C'est ce chaînon fiscal manquant qui bride, depuis des années, le développement en France des captives de (re) assurance. Il existe certes déjà neuf "captives" de réassurance en France. Mais, selon l'Association du management des risques et des assurances de l'entreprise (Amrae), il y aurait une cinquantaine de projets de création de captives en France, dont 30 % de la part des ETI (entreprises de taille intermédiaire), que les pouvoirs publics souhaitent promouvoir.
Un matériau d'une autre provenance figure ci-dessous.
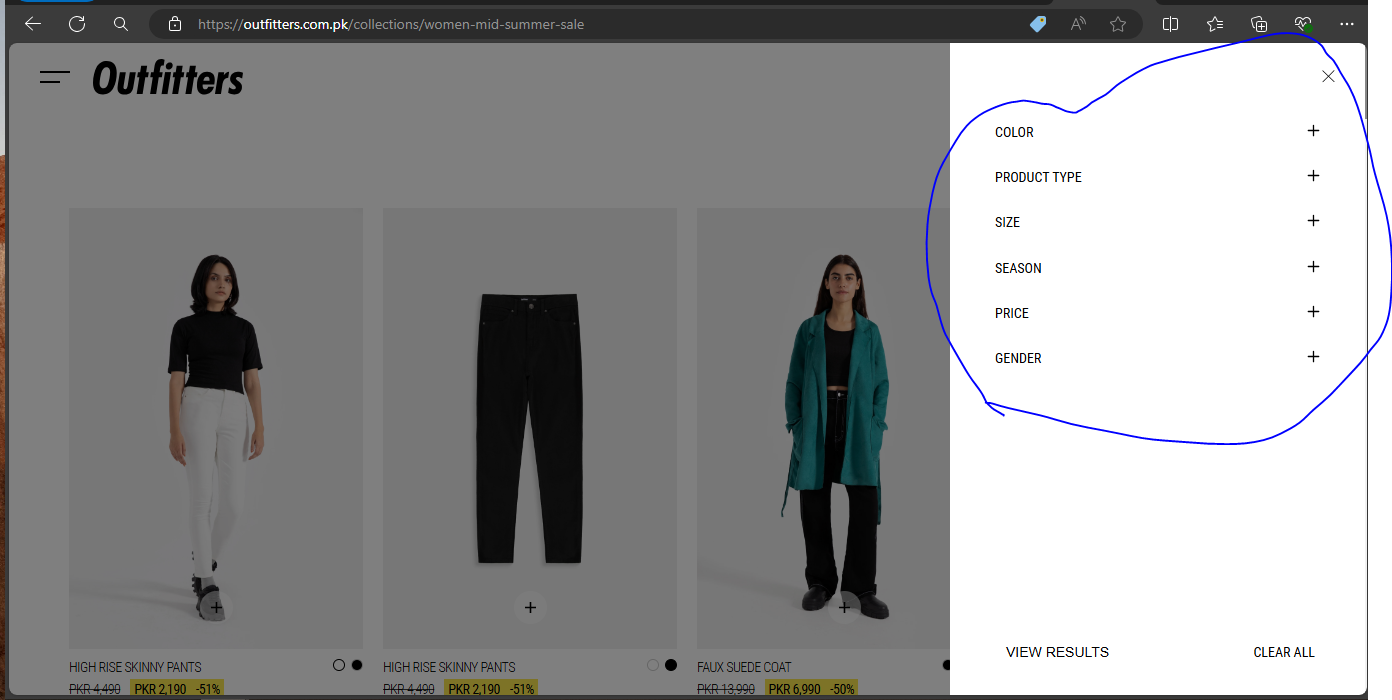
Task: Open the SIZE filter options
Action: [1313, 221]
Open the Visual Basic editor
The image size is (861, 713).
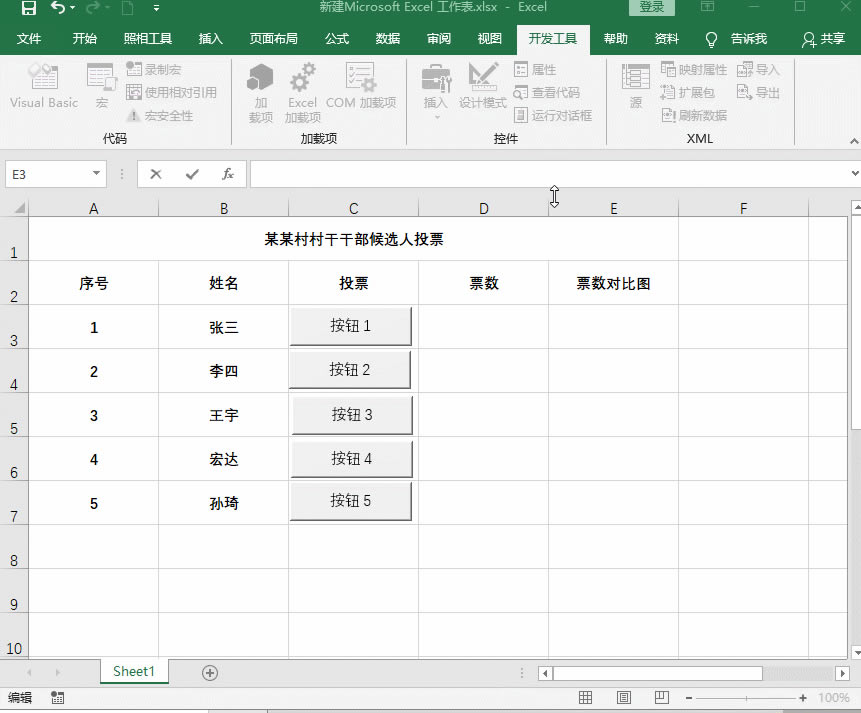(x=44, y=87)
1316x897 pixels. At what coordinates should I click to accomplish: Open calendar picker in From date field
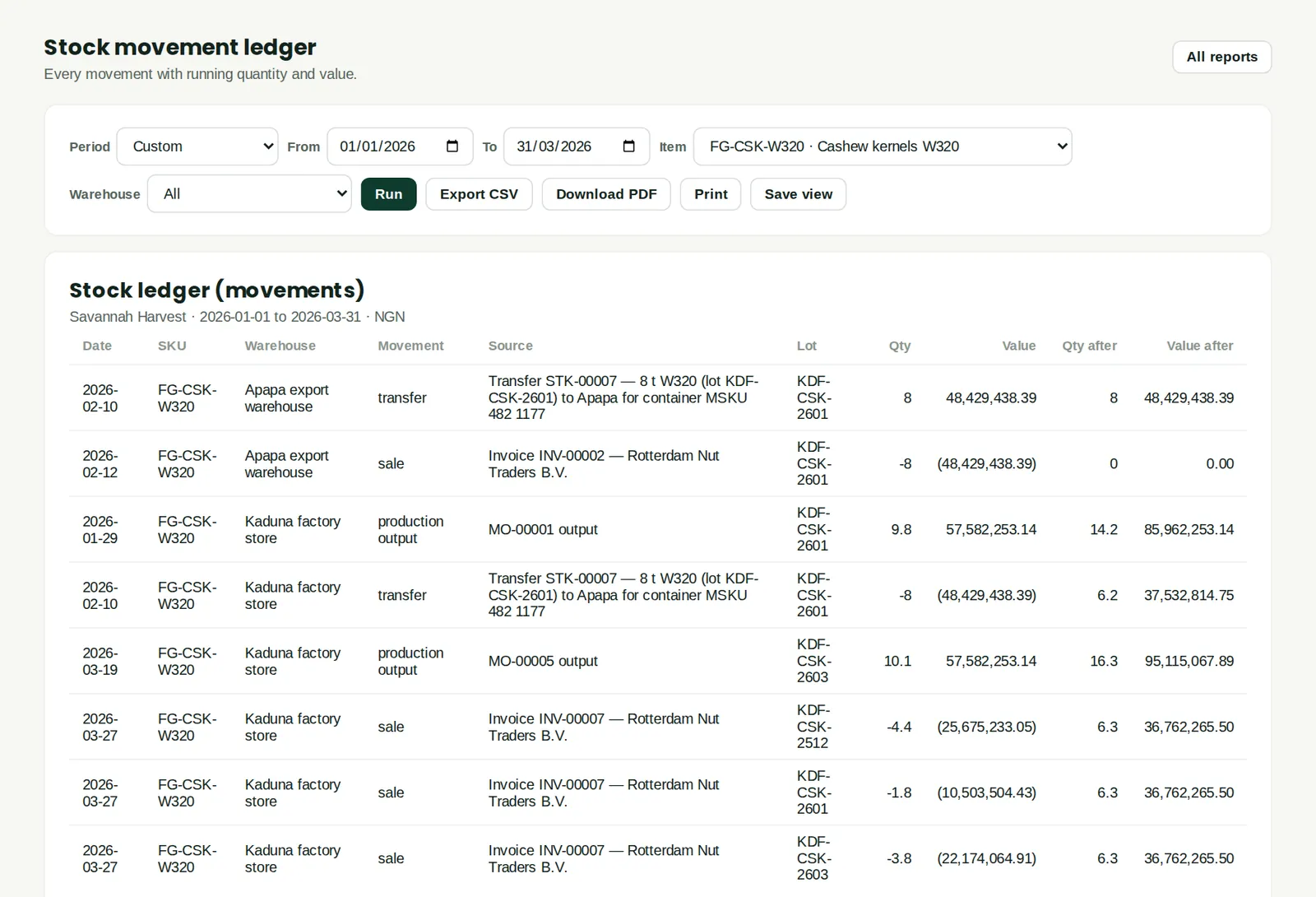pyautogui.click(x=452, y=146)
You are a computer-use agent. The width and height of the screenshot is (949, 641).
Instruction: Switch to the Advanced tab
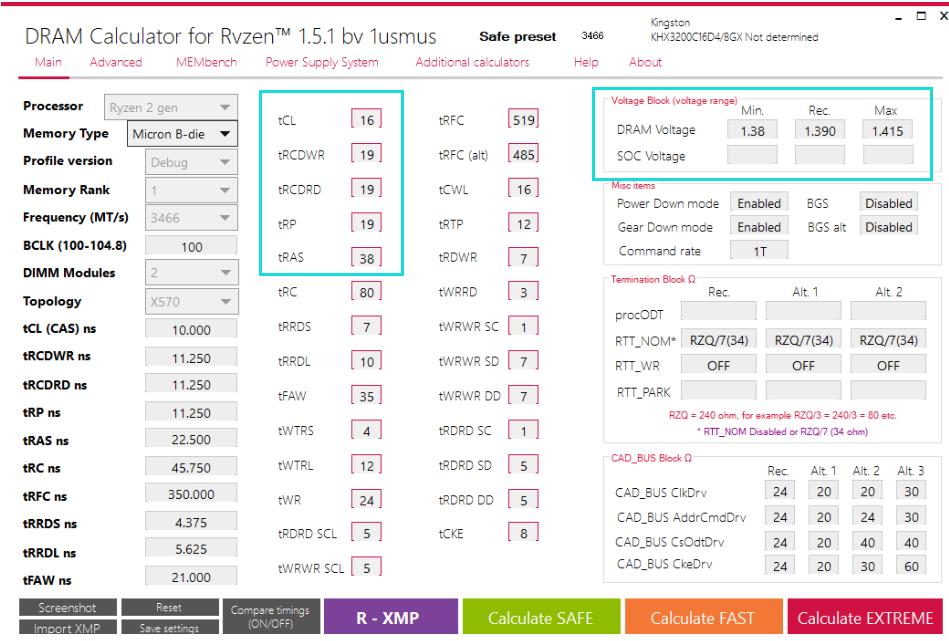pyautogui.click(x=115, y=62)
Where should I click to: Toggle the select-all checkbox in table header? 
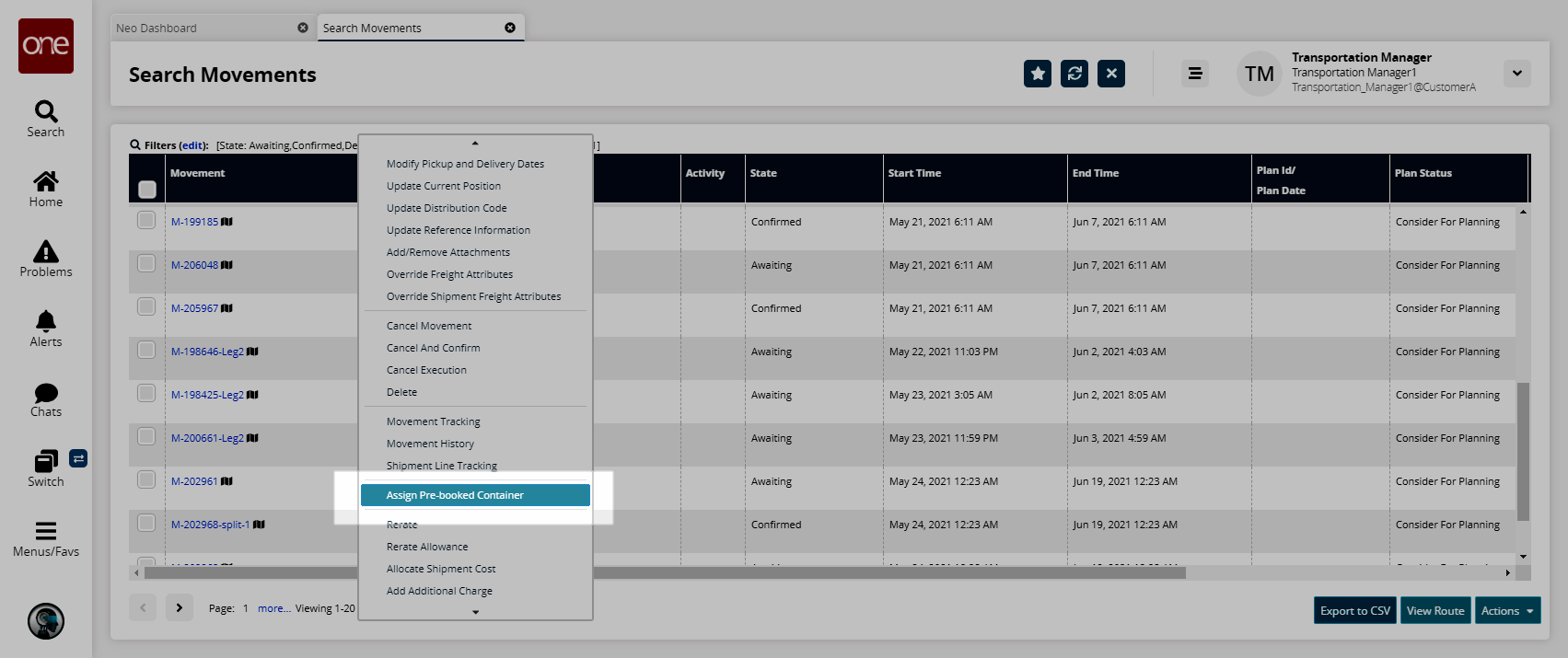click(147, 190)
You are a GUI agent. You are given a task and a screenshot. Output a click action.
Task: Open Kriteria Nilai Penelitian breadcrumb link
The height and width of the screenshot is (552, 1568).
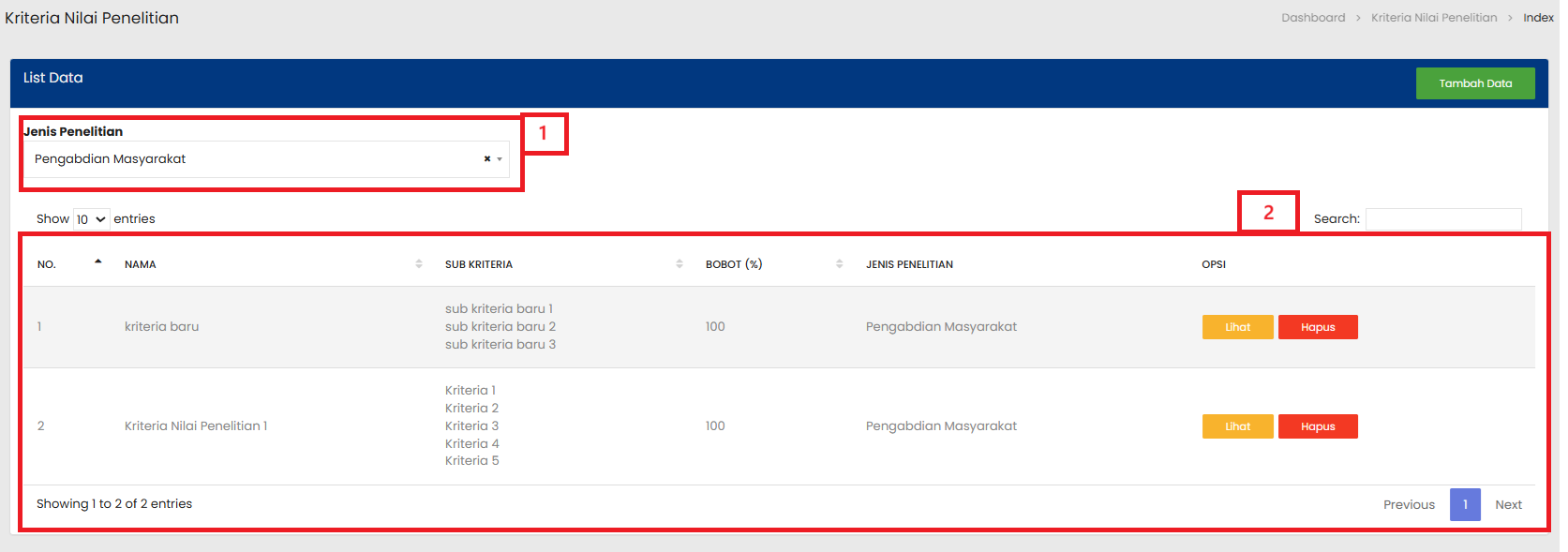click(1433, 18)
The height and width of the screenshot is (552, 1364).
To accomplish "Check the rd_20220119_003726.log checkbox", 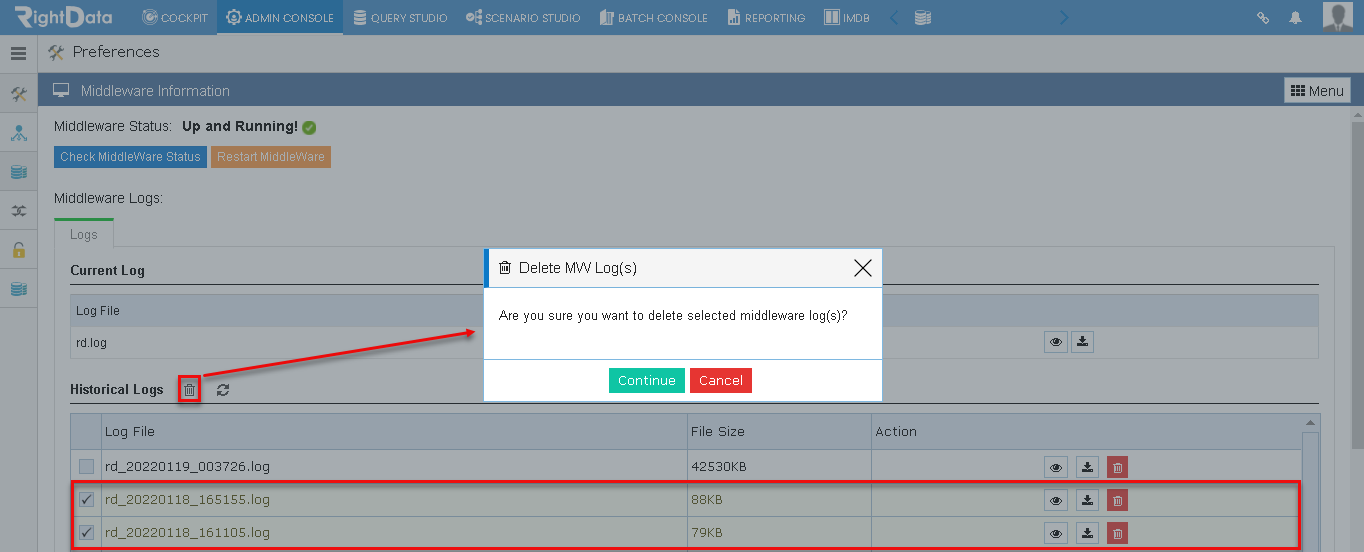I will click(x=87, y=466).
Mais la France ne dispose pas à ce jour d'une réglementation fiscale adaptée, et surtout compétitive par rapport au Luxembourg, qui concentre, historiquement, une forte activité de réassurance. Il s'agit de permettre aux captives de constituer en différé d'impôts, des provisions dans le temps pour faire face à des risques exceptionnels, comme la pandémie ou le risque cyber.
« Avec l'accélération des réflexions depuis la crise sanitaire sur la couverture du risque d'entreprise, nous avons réalisé combien la captive d'assurance était un outil utile pour l'entreprise, alors que cela était vu jusqu'ici, y compris par les entreprises, plutôt comme un outil d'optimisation fiscale »,reconnaît un proche du dossier à Bercy.
Un marché de l'assurance très tendu
« C'est la conjonction de nombreux facteurs qui a permis de débloquer le dossier. D'autant qu'il existe une vraie demande des entreprises, notamment de la part des ETI », confirme la députée LREM Valéria Faure-Muntian, membre de la commission des finances à l'Assemblée nationale, en pointe sur le sujet depuis la polémique sur "l'assurance perte d'exploitation sans dommages" l'an dernier. Cette ancienne professionnelle de l'assurance a d'ailleurs déposé son propre projet d'amendement sur la fiscalité des captives.